* **Materials provided**:
☆ ☆ ☆ ☆

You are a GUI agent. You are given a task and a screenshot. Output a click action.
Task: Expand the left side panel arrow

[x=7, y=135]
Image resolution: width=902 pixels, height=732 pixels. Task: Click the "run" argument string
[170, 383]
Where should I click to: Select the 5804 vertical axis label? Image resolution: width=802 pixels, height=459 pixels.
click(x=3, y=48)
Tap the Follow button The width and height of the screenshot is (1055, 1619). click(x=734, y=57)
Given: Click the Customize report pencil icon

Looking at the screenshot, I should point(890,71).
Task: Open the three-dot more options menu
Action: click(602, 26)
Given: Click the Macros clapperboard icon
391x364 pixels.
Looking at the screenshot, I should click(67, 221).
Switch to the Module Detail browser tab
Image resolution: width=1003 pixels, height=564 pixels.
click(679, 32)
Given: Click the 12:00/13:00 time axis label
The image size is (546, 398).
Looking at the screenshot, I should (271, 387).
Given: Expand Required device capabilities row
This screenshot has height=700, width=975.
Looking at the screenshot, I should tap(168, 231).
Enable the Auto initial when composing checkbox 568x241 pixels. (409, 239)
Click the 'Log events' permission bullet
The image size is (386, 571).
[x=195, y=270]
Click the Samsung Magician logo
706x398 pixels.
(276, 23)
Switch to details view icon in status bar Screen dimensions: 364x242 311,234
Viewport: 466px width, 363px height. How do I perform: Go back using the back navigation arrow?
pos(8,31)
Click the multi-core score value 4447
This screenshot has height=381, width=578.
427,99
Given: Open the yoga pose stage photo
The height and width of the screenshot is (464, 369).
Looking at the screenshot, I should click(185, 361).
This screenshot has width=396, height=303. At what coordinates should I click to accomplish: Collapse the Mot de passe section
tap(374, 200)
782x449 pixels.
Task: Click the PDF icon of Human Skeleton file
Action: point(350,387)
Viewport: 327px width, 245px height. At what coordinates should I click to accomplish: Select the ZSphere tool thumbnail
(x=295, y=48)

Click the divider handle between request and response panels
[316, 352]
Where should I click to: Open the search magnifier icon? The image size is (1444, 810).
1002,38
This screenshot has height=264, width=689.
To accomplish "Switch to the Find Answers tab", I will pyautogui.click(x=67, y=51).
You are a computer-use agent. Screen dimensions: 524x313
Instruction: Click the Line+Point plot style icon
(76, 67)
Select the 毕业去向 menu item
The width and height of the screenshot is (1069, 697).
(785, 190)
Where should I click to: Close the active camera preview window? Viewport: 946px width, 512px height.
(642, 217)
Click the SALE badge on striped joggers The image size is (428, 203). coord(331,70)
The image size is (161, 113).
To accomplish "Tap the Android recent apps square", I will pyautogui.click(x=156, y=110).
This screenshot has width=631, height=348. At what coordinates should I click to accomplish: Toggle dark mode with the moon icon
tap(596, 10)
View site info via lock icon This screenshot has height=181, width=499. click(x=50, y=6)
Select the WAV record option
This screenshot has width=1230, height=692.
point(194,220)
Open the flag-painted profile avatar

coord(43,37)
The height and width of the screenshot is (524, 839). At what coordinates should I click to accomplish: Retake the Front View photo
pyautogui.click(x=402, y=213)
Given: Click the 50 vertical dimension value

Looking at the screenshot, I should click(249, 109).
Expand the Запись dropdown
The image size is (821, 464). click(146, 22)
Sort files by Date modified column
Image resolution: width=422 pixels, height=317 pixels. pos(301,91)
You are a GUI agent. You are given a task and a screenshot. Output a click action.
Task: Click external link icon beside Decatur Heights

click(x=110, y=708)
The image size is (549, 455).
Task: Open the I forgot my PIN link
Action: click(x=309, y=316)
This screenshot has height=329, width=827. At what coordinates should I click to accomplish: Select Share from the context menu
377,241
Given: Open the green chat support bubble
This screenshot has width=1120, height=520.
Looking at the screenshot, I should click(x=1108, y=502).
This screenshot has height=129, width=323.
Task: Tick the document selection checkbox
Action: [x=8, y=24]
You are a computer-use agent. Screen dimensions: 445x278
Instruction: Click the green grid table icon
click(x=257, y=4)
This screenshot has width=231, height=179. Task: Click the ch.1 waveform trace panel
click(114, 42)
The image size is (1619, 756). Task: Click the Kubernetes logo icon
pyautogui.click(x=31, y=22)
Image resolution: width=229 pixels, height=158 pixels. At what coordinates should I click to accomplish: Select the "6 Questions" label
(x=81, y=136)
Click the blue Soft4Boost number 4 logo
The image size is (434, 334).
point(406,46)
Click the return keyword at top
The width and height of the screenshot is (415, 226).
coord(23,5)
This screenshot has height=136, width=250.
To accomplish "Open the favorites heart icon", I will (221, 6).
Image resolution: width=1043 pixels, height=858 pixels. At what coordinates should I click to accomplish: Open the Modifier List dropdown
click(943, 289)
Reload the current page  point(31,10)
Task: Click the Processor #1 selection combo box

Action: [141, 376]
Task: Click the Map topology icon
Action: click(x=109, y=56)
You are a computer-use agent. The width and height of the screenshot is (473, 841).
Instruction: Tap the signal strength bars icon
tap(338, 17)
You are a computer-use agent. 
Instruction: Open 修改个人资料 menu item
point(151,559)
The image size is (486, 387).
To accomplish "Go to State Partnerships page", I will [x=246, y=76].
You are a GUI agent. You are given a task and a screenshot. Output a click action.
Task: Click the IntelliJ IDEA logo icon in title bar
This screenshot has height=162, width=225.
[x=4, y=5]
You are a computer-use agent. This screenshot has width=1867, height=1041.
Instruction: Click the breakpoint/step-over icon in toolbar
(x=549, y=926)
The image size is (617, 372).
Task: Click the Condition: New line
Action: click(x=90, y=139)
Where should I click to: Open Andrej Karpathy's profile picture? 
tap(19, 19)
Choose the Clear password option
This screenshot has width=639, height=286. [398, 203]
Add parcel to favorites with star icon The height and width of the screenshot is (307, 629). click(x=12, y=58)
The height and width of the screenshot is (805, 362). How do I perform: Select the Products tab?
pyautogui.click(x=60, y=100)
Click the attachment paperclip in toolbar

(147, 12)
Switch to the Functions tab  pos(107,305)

☆ ☆ ☆ ☆

* **What this task involves**: Which lines above include the string "dimensions"? Show them.

* **Response to this exercise**:
Switch to details view icon in status bar Screen dimensions: 364x242 311,234
You are a computer-use agent. Screen dimensions: 524x313
You are a computer-use agent. Screen dimensions: 445x278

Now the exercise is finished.